AVAILABLE DATA:
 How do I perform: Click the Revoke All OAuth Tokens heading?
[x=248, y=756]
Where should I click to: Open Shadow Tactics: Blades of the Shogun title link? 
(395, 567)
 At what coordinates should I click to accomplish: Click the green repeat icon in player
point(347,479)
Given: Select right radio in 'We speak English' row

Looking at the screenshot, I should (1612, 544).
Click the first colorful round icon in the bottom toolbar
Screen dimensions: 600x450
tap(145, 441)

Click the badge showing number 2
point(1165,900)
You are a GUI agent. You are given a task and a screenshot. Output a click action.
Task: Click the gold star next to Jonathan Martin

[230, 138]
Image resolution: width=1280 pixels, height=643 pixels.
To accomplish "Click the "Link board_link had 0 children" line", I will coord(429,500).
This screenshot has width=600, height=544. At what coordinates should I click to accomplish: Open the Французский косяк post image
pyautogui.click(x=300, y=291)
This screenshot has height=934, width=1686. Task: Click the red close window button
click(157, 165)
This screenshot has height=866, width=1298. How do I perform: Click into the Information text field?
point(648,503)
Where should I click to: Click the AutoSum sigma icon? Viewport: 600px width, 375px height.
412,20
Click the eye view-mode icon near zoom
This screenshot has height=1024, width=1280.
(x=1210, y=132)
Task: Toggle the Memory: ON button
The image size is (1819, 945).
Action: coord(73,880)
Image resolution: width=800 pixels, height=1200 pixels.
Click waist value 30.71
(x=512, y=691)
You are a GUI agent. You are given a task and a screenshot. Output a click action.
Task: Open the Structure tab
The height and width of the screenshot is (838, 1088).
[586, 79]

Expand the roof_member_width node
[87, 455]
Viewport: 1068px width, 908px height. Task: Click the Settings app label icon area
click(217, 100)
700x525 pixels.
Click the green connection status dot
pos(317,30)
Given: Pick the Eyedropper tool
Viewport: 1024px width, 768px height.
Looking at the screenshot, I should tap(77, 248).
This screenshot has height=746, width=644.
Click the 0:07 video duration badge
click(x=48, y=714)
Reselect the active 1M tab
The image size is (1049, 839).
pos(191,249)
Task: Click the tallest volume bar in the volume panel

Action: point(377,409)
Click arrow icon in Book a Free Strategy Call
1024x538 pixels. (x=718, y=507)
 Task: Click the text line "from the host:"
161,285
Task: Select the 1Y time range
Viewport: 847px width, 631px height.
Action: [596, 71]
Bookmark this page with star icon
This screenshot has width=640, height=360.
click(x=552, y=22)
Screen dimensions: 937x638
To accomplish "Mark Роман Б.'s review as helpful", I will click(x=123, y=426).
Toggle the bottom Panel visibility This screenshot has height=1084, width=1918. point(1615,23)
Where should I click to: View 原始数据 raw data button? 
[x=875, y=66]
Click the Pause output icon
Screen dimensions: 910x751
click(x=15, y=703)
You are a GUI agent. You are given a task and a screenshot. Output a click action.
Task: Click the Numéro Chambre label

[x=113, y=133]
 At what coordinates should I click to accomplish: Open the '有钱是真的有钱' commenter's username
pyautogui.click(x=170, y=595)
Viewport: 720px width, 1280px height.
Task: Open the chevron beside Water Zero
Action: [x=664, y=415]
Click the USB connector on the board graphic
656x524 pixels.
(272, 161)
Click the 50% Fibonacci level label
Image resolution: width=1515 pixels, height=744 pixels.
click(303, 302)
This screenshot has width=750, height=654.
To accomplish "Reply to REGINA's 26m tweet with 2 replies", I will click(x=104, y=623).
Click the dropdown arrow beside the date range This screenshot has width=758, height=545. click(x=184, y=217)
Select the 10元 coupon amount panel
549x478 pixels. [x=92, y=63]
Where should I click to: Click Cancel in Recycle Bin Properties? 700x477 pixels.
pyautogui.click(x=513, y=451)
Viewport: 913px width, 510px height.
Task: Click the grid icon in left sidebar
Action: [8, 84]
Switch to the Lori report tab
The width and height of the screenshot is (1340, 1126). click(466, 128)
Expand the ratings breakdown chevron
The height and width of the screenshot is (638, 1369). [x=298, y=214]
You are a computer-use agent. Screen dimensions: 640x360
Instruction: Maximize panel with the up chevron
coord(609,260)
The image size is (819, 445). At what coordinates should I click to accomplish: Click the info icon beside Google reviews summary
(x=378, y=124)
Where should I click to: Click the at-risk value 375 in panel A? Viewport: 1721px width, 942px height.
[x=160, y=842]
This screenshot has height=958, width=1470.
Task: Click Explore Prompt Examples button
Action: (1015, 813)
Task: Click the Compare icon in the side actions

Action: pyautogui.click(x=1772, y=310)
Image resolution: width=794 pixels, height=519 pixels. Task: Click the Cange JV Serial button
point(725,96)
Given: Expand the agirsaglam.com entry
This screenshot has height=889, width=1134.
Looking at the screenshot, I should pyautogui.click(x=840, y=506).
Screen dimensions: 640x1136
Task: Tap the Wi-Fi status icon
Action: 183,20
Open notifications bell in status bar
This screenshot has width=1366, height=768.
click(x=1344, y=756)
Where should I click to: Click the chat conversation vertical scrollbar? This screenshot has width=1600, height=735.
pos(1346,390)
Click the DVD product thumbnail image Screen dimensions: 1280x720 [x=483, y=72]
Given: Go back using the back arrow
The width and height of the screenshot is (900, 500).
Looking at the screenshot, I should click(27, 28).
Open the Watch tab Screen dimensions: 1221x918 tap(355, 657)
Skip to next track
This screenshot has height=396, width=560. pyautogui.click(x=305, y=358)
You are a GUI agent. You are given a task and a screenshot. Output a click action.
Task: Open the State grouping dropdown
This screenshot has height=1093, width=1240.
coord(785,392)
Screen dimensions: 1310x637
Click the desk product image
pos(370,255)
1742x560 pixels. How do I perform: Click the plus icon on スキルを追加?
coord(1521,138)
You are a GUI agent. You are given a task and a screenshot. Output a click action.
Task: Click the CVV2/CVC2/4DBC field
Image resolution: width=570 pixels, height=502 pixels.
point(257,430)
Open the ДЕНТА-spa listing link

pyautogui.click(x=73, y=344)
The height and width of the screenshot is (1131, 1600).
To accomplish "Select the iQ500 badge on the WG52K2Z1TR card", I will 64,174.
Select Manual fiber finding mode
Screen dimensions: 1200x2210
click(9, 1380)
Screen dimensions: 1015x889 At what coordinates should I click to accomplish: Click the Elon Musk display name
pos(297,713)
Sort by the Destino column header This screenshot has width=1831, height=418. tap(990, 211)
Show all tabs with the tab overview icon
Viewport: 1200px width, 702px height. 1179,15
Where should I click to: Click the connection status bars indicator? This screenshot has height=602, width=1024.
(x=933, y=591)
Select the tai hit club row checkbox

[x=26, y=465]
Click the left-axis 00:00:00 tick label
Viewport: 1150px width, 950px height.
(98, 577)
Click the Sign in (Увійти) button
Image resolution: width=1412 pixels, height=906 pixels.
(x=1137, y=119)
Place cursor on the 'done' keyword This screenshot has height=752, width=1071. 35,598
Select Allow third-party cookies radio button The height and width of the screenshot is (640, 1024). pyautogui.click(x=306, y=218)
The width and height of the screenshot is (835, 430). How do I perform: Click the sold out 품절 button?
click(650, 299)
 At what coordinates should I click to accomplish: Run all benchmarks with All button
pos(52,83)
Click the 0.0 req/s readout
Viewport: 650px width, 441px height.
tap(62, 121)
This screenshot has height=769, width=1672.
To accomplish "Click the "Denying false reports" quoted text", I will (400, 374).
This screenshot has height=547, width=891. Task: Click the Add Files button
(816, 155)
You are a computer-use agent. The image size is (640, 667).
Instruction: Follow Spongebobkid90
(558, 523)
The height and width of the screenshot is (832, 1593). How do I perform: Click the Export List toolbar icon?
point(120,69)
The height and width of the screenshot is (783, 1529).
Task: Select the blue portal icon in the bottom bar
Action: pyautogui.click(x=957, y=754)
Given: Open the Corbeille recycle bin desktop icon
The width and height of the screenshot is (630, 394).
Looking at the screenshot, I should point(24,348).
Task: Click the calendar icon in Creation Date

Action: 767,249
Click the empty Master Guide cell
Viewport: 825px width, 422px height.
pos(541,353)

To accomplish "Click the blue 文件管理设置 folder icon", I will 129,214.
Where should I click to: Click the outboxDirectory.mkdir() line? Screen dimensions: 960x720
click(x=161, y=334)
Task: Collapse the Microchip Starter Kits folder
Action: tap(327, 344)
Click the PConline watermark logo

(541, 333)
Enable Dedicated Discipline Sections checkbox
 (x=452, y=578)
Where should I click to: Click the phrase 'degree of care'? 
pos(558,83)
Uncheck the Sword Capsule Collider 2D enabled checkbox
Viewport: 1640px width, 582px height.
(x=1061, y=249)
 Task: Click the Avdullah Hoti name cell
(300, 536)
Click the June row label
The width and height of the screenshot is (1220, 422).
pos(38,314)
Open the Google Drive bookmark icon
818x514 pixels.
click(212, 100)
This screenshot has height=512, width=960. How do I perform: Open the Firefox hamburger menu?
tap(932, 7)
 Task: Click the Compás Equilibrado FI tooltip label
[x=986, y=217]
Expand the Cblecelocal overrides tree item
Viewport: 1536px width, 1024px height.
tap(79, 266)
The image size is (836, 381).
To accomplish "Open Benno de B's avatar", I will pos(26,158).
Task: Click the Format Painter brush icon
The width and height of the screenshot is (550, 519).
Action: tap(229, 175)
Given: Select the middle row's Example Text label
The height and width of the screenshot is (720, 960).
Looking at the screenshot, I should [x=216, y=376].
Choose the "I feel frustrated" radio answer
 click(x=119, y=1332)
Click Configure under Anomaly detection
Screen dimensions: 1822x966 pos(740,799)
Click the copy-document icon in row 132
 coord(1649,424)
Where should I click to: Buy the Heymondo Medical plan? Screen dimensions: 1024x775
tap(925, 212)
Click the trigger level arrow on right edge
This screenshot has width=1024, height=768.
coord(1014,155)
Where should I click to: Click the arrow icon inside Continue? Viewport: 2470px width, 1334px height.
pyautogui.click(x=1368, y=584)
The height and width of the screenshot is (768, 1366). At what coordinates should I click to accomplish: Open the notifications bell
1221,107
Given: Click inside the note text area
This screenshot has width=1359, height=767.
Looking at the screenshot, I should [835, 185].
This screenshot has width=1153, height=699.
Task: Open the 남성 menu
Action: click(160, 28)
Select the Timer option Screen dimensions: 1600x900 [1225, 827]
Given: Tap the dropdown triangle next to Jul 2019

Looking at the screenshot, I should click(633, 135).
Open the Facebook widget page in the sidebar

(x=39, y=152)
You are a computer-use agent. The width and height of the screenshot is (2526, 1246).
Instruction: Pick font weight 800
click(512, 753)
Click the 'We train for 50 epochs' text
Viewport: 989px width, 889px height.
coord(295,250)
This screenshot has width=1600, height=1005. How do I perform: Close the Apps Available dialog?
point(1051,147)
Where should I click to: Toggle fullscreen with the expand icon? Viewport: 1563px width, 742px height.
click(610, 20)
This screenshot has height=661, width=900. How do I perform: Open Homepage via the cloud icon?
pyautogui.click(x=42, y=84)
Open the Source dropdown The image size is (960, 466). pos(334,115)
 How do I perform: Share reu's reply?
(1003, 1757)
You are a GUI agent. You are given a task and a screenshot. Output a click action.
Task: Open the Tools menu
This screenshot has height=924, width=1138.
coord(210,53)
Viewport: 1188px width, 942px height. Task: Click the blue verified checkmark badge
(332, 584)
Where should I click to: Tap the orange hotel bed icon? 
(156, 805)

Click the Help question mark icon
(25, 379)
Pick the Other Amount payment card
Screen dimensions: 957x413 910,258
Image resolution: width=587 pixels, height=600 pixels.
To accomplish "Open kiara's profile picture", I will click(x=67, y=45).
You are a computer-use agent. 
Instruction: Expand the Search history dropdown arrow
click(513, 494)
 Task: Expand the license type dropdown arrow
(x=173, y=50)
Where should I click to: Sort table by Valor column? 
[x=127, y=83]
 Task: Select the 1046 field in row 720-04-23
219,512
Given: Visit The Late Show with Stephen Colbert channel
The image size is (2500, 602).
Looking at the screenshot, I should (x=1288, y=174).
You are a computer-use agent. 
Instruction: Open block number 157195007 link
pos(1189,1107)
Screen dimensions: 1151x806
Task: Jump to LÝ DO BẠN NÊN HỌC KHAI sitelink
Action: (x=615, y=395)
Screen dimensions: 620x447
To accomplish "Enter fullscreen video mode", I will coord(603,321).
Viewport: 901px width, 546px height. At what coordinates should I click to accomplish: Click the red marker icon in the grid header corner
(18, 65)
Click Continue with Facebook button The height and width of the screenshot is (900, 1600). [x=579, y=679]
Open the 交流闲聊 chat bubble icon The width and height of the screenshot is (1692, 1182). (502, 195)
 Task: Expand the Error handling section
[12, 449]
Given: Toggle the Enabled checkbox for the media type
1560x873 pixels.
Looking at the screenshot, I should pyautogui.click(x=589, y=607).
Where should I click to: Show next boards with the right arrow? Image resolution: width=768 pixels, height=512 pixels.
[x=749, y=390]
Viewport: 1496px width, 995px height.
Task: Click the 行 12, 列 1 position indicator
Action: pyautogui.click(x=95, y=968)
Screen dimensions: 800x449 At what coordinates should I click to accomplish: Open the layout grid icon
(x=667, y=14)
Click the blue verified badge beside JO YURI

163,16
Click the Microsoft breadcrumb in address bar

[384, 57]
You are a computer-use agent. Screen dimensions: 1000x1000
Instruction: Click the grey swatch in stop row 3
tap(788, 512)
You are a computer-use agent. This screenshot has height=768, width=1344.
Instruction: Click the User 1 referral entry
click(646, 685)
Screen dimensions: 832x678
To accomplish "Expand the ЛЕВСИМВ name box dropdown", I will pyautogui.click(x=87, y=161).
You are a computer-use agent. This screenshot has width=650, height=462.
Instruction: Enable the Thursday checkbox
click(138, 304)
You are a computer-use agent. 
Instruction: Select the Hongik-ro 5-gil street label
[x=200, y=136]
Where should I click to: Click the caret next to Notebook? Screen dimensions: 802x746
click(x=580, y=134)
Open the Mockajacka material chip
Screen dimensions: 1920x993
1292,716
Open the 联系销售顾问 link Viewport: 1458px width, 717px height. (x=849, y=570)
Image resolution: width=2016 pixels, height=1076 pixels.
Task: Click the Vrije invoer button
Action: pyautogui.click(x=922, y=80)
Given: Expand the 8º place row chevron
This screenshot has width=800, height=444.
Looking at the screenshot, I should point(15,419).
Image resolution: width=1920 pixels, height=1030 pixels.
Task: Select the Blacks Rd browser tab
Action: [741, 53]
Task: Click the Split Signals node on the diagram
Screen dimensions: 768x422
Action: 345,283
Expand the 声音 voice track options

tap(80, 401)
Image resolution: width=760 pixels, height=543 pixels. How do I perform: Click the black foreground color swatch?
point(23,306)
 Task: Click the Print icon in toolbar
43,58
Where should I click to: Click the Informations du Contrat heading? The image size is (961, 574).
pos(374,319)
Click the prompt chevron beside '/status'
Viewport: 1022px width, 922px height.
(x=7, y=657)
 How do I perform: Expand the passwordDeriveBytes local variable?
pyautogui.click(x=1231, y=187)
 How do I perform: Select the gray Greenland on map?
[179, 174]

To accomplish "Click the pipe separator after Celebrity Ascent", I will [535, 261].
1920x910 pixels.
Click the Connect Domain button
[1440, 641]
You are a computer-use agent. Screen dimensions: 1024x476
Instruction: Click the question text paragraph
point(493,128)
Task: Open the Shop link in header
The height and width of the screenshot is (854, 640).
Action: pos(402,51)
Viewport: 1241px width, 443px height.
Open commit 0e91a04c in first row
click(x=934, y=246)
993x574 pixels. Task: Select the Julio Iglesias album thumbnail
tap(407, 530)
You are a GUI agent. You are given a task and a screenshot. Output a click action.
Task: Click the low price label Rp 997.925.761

ASSIGNED TASK: Only lines holding the word "computer" are wanted, so copy each of them from the records above.

PROBLEM SOLUTION:
You are a computer-use agent. Screen dimensions: 640x360
You are a computer-use agent. The image size is (640, 667).
You are a computer-use agent. The width and height of the screenshot is (2526, 1246).
You are a computer-use agent. 
You are a computer-use agent. 
You are a computer-use agent. Screen dimensions: 1000x1000
You are a computer-use agent. This screenshot has height=768, width=1344.
You are a computer-use agent. This screenshot has width=650, height=462.
You are a computer-use agent. 
You are a computer-use agent. Screen dimensions: 1024x476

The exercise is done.